• Thanks to a £1.6M Wellcome Trust award, researchers at the Medical Research Council (MRC) Lifecourse Epidemiology Unit, University of Southampton, will contribute to the analysis of data from 100,000 men and women in the UK Biobank study, evaluating how the size, shape and structure of bones and joints leads to the development of common age-related diseases such as osteoarthritis and osteoporosis.

    Musculoskeletal disorders are a leading cause of disability in the UK’s rising aging population, primarily due to low back pain, fractures and diseases such as osteoarthritis. The total cost of joint replacement and hip fracture surgery is approaching £9.5bn annually and represents a major burden on society and the NHS. The study is intended to reduce the impact of these common musculoskeletal disorders by providing a basis for improved means of disease prediction, prevention and treatment.

    The project, led by Jon Tobias, Professor of Rheumatology at Bristol Medical School, will involve a collaboration between researchers from Bristol, Manchester, Southampton, Aberdeen, Cardiff and Queensland universities.

    Using a combination of scans and genetic data from around 100,000 40-to-69-year-old men and women who were recruited to the UK Biobank study, the team will explore how the size, shape and structure of hips, knees and spines contribute to the development of fractures, osteoarthritis and back pain. The findings will then be used to develop novel strategies for identifying those at risk, slowing disease progression and treating those with established disease.

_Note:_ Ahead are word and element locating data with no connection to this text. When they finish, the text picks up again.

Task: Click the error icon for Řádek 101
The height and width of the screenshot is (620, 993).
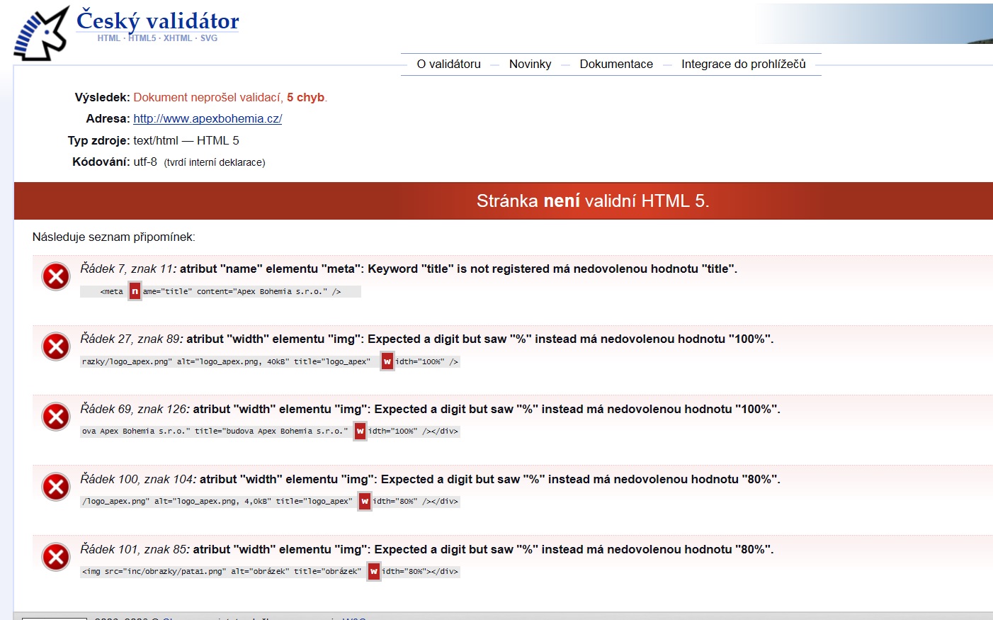Action: 56,557
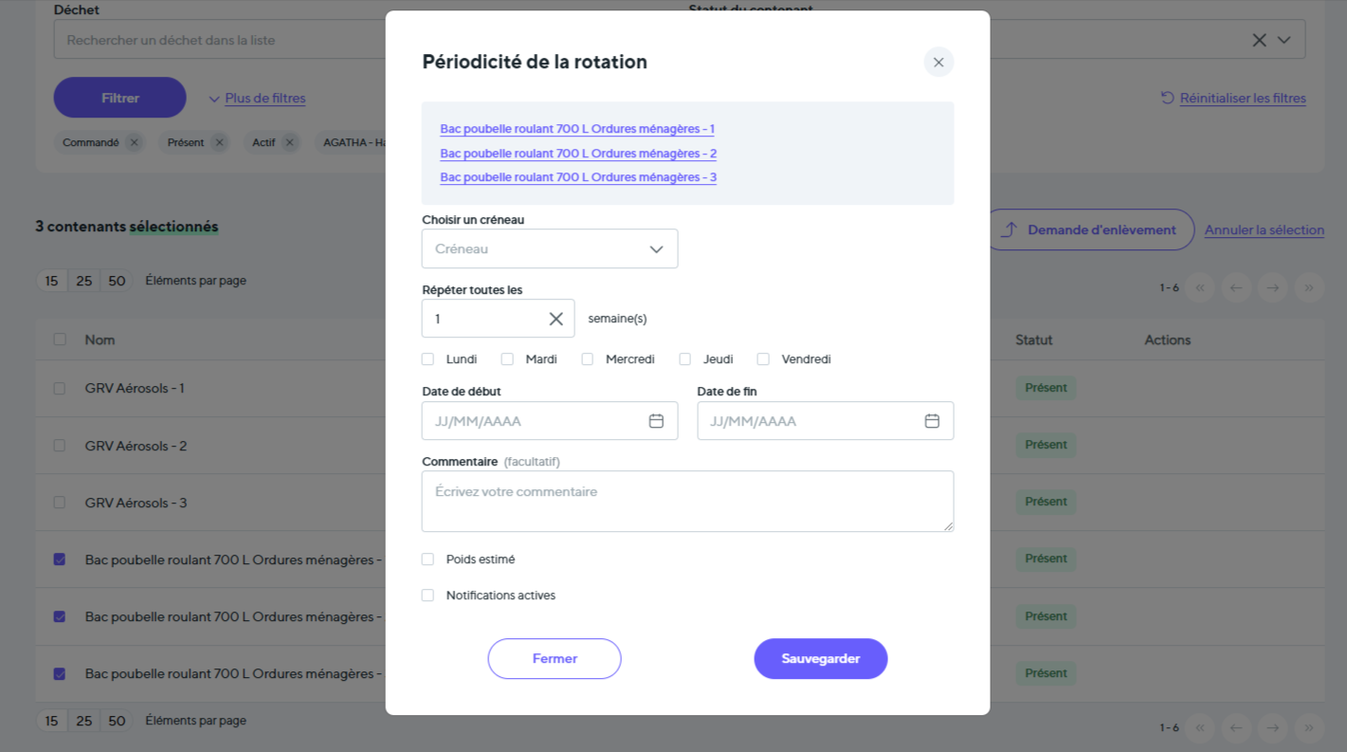
Task: Click the Sauvegarder button
Action: tap(820, 658)
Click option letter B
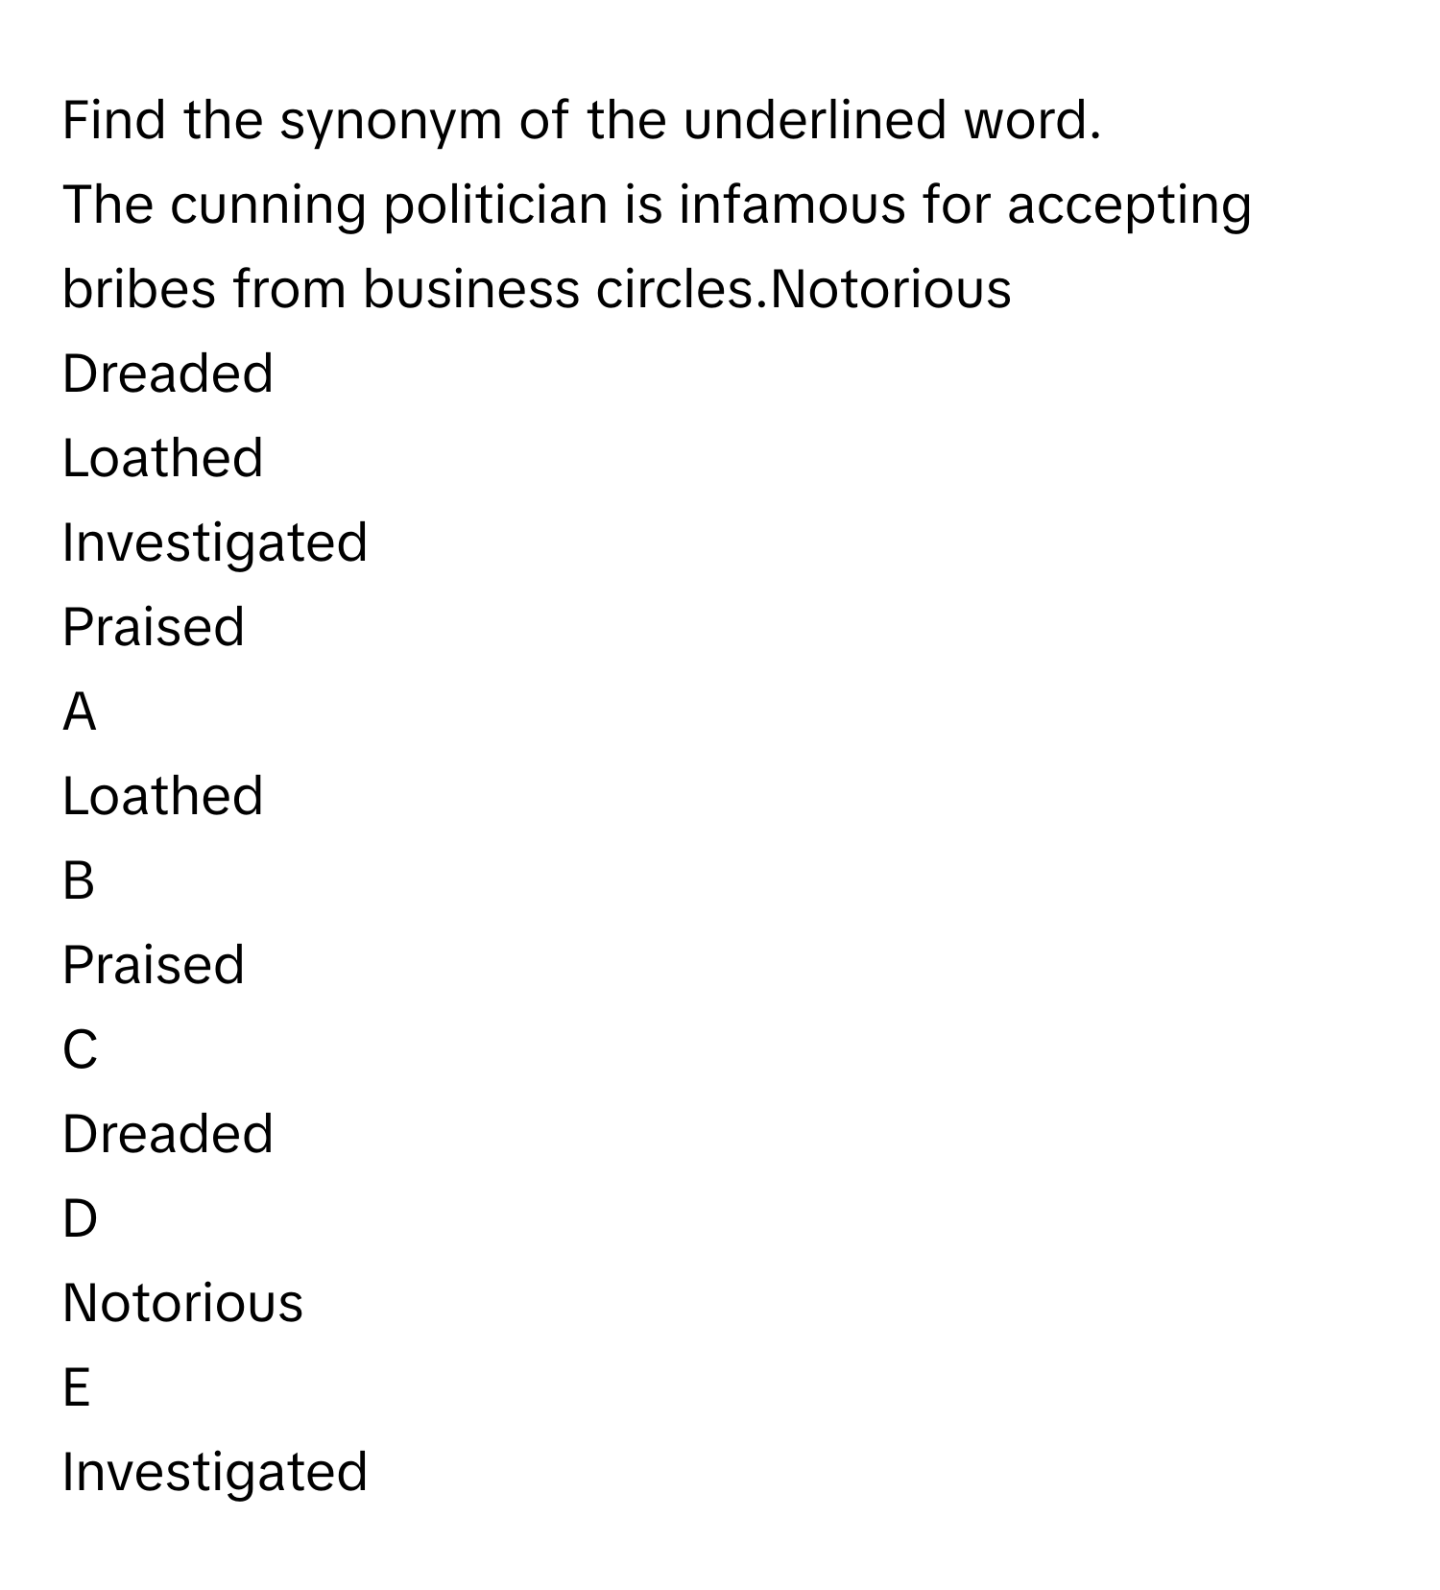Viewport: 1440px width, 1590px height. tap(79, 880)
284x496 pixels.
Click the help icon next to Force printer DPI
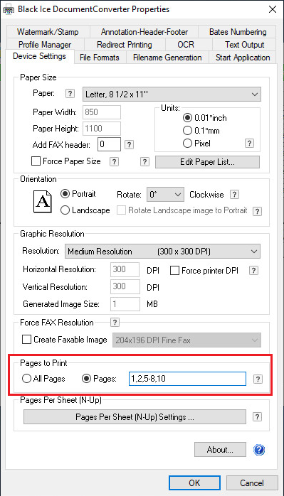click(254, 271)
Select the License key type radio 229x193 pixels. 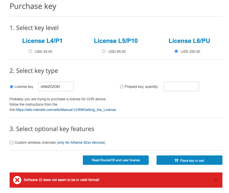click(x=11, y=87)
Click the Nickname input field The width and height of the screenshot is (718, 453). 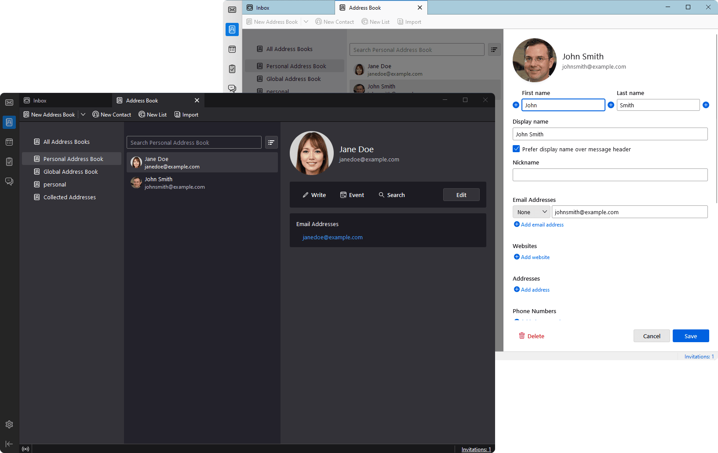click(x=610, y=175)

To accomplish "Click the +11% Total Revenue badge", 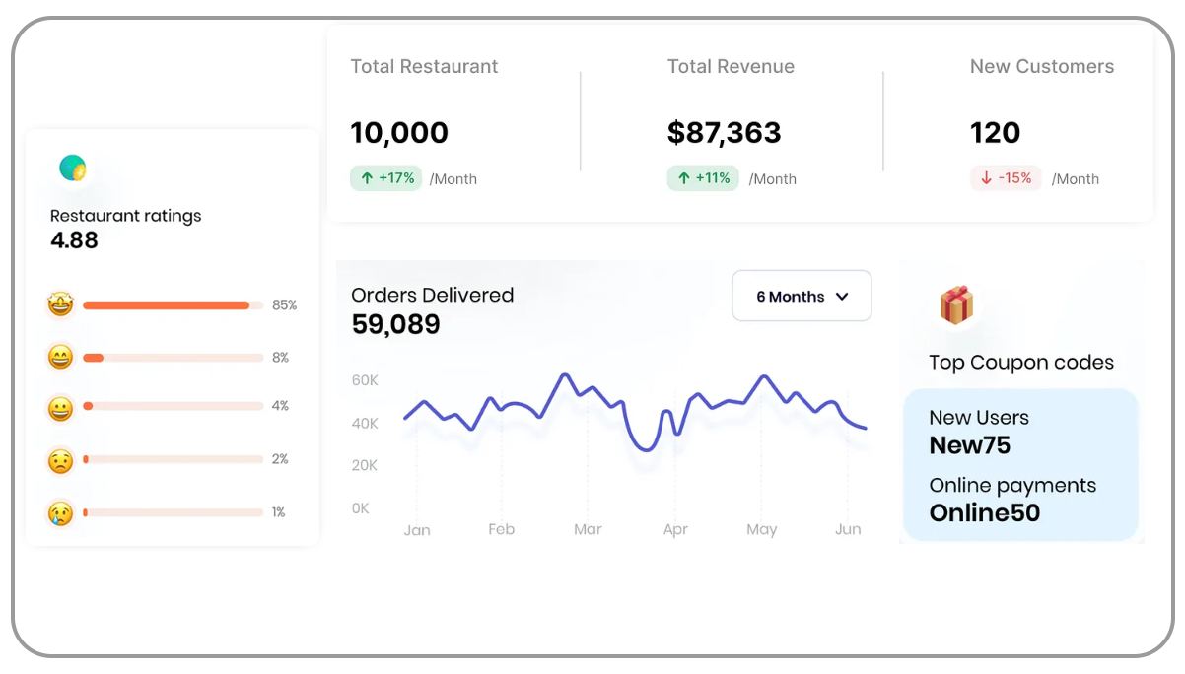I will click(703, 178).
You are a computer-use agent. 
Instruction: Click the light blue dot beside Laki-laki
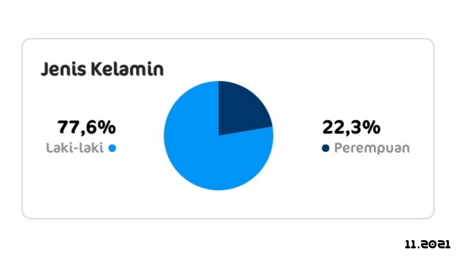[112, 148]
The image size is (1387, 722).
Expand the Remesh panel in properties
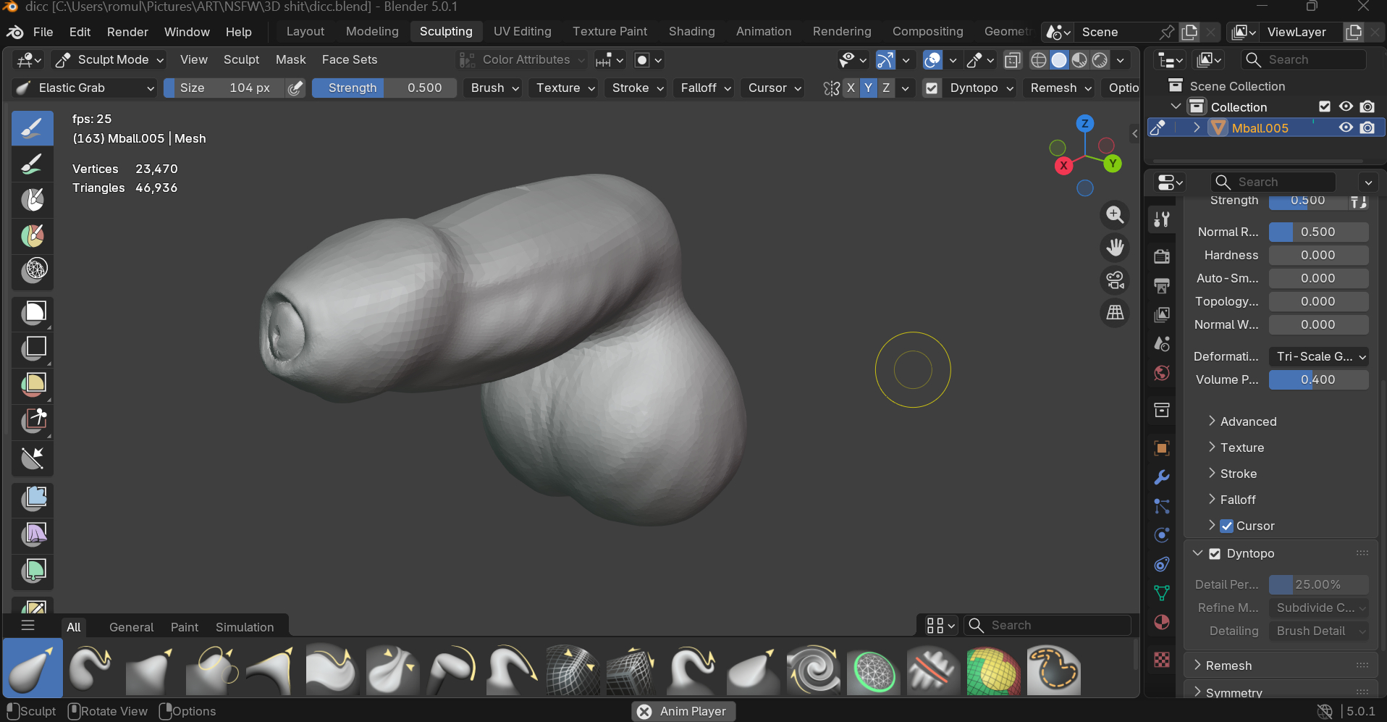[1228, 666]
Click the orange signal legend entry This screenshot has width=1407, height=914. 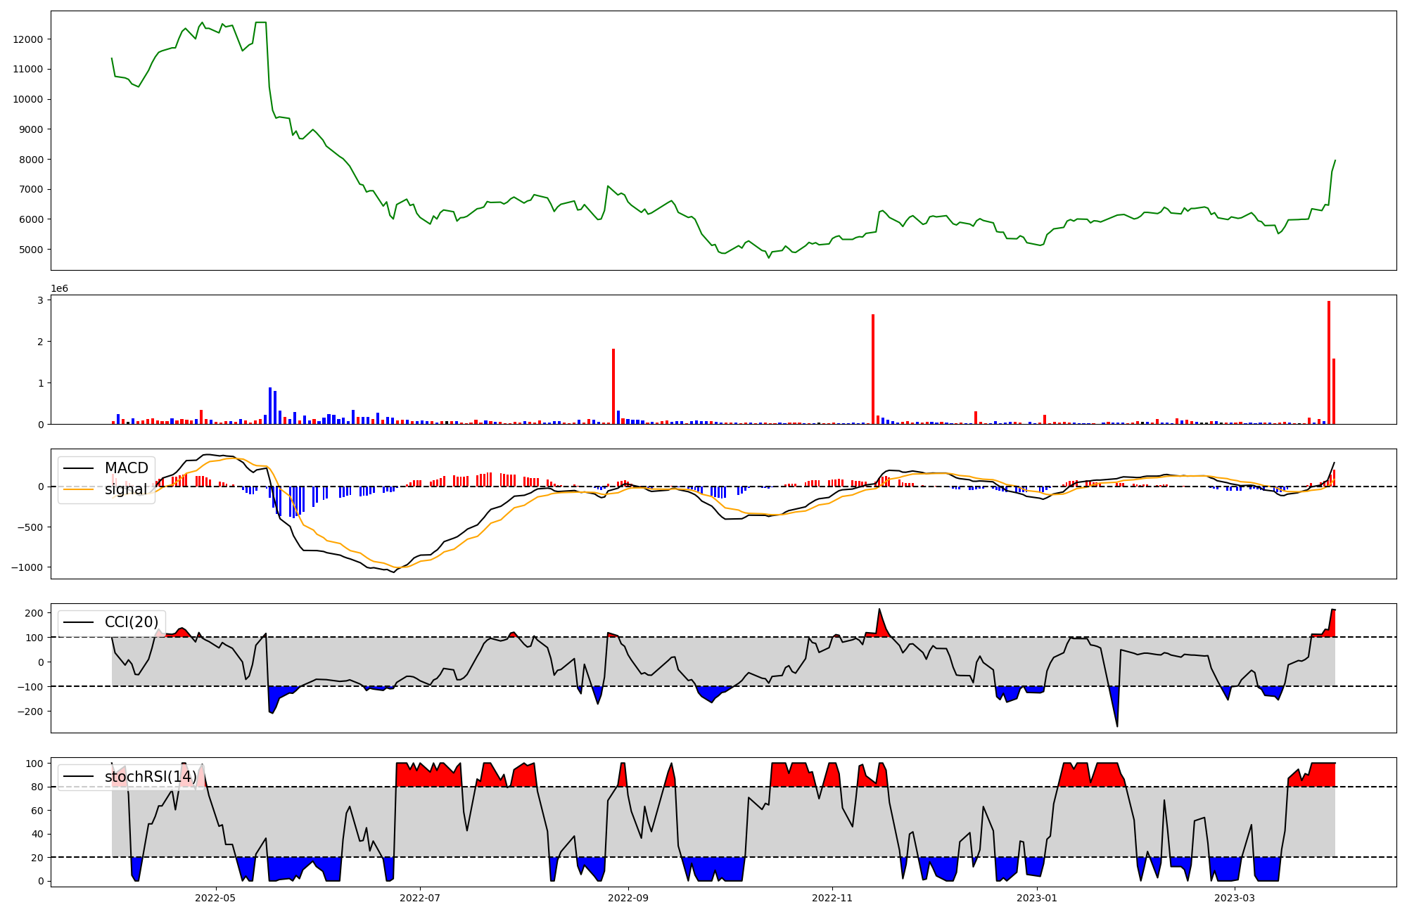tap(125, 489)
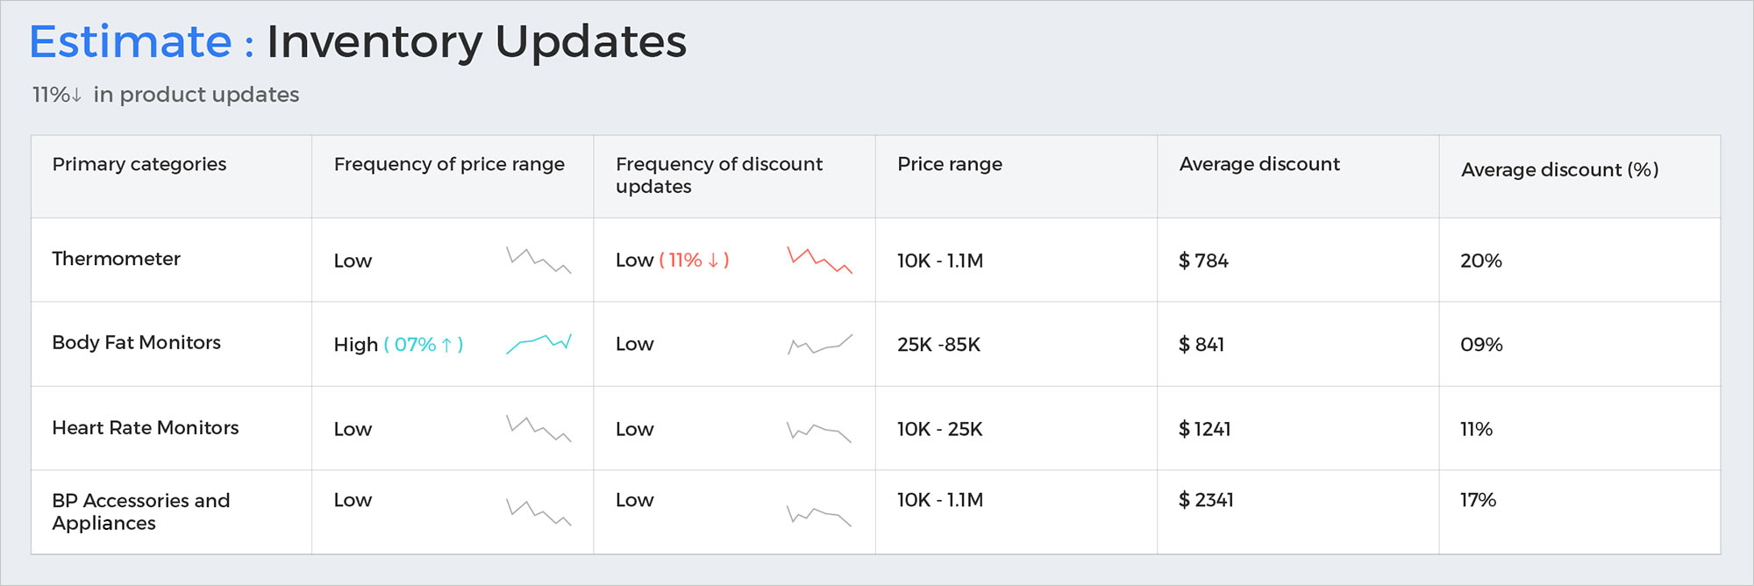Click Frequency of discount updates header

(x=719, y=175)
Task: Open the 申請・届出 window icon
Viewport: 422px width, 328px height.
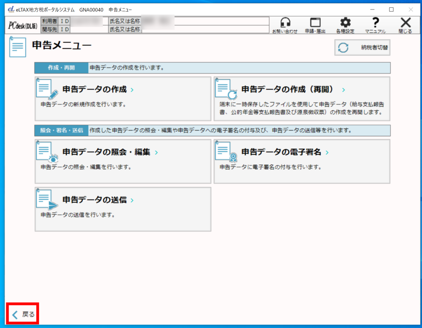Action: pos(315,23)
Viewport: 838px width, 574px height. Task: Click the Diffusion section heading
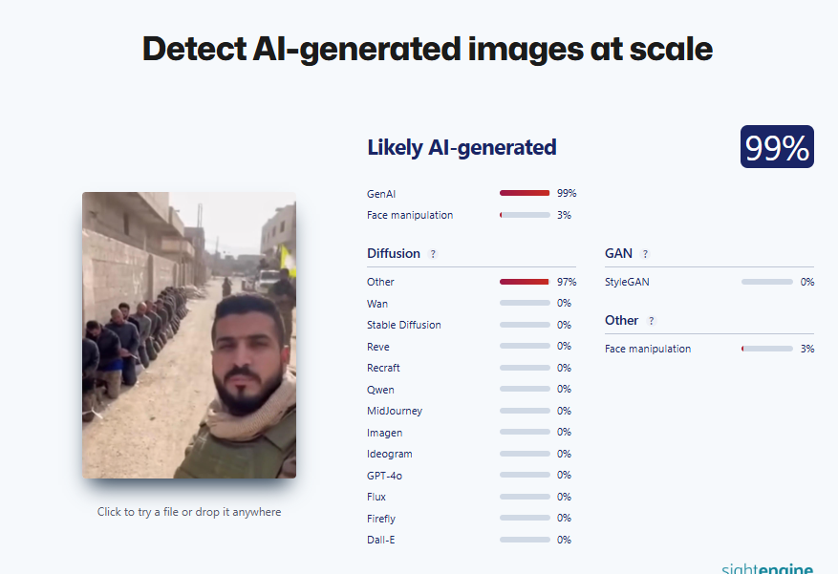[x=393, y=253]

    Professor Nicholas Harvey, Professor of Rheumatology and Clinical Epidemiology at the MRC Lifecourse Epidemiology Unit, University of Southampton, and part of the investigator team, said: “This large grant from the Wellcome Trust gives us a wonderful opportunity, using the internationally unique UK Biobank cohort, to investigate how novel measures of bone and joint shape might predict debilitating outcomes such as fracture and arthritis. The findings will help tell us who is most at risk of these outcomes, and provide insights into how we can prevent them.”

    Professor Cyrus Cooper, Director and Professor of Rheumatology at the MRC Lifecourse Epidemiology Unit, University of Southampton said, “Our contribution to this work forms part of a larger programme of research at the MRC Lifecourse Epidemiology Unit, University of Southampton, addressing the determinants of osteoporosis and musculoskeletal health across the lifecourse, and demonstrates the importance of working with world leading globally unique resources such as the UK Biobank.”